Task requirements:
Reproduce the lines of the records below, word for word, leaving out the pictures.

(Records excerpted from a collection)
--------

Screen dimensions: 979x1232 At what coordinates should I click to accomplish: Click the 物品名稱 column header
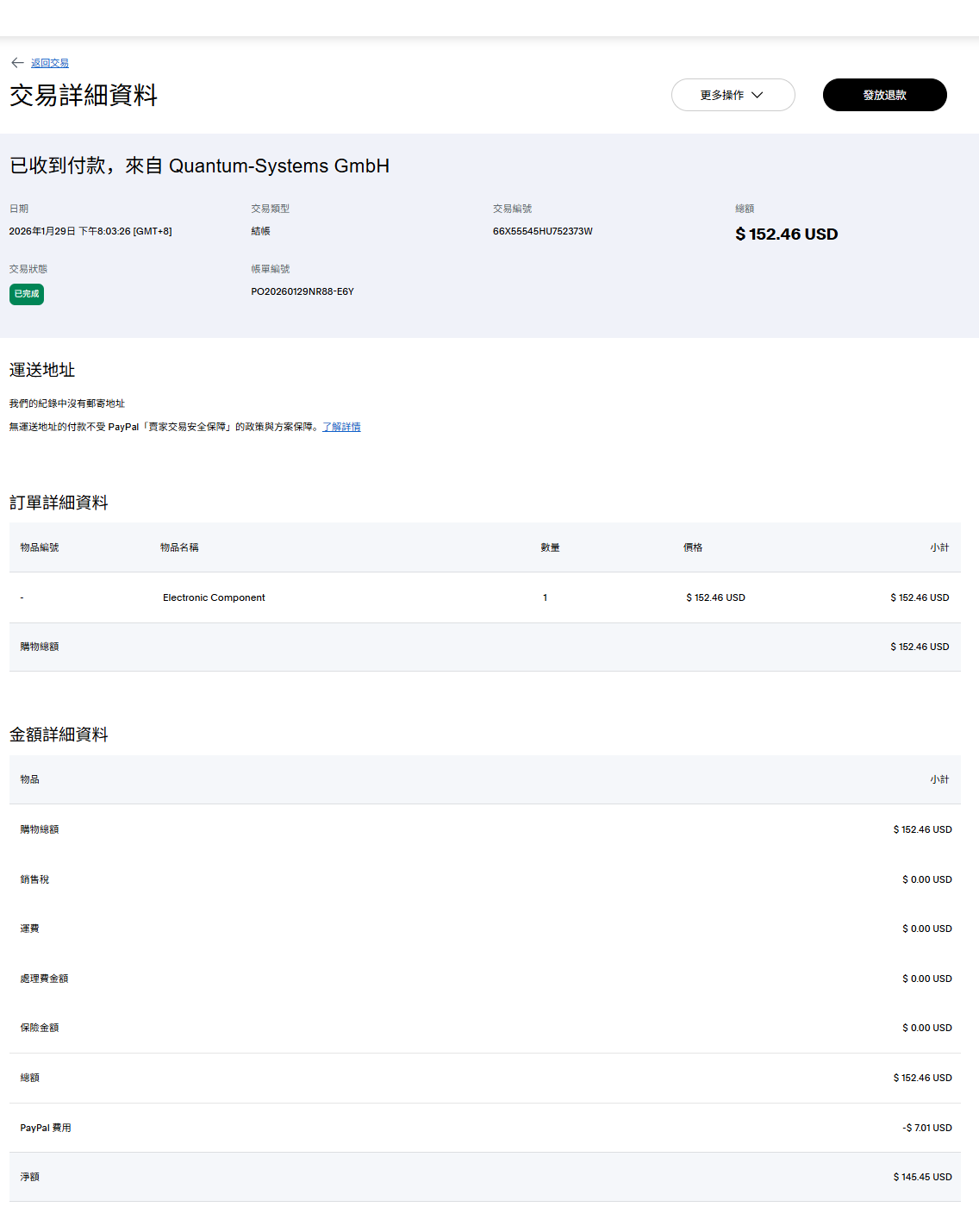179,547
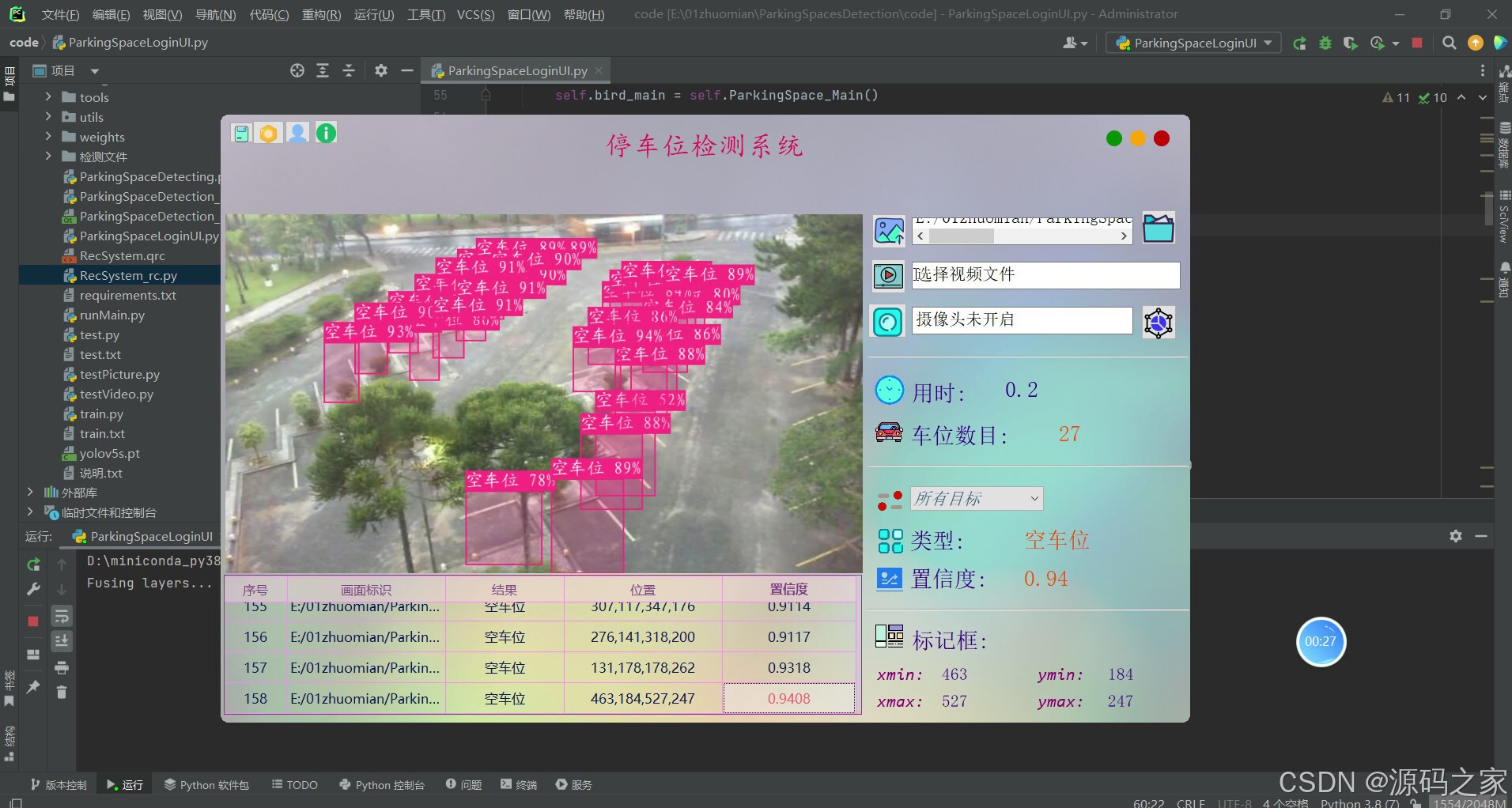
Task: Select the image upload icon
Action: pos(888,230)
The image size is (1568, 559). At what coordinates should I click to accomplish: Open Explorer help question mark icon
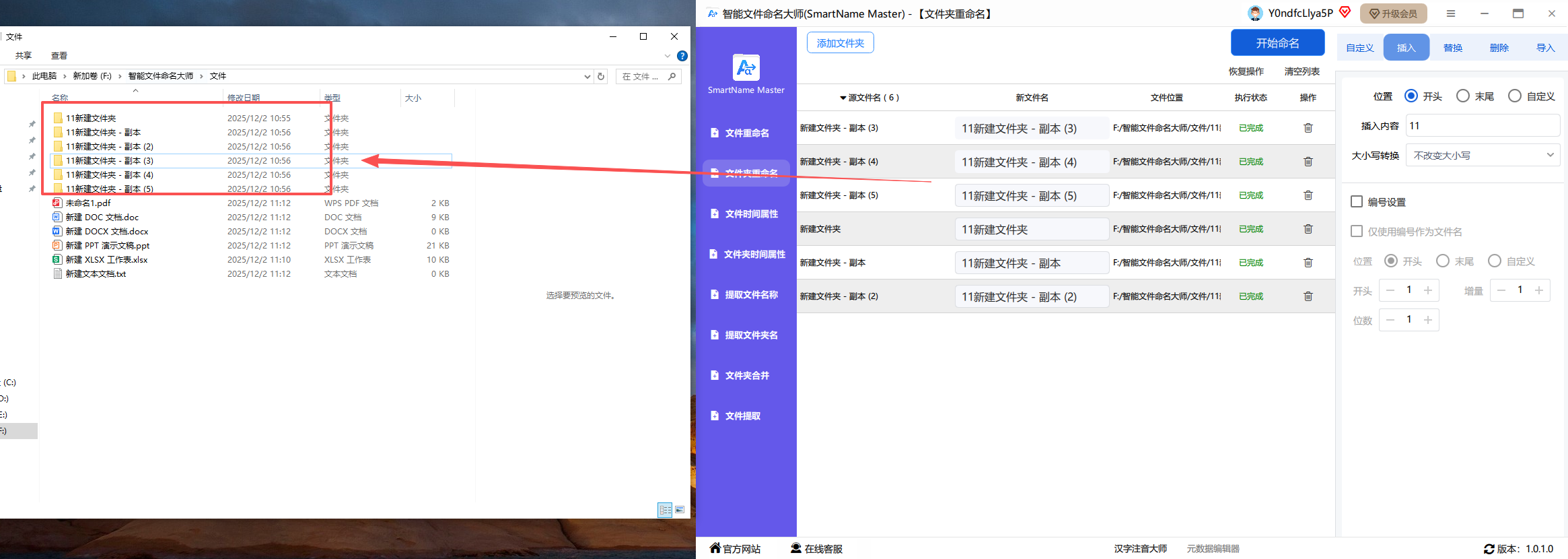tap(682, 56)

--------

Solution for this problem:
Screen dimensions: 979x1232 At what coordinates should I click to accomplish: Click the 物品名稱 column header
179,547
Task: Select the image upload icon
Action: pos(888,230)
The image size is (1568, 559). At what coordinates should I click to accomplish: Open Explorer help question mark icon
tap(682, 56)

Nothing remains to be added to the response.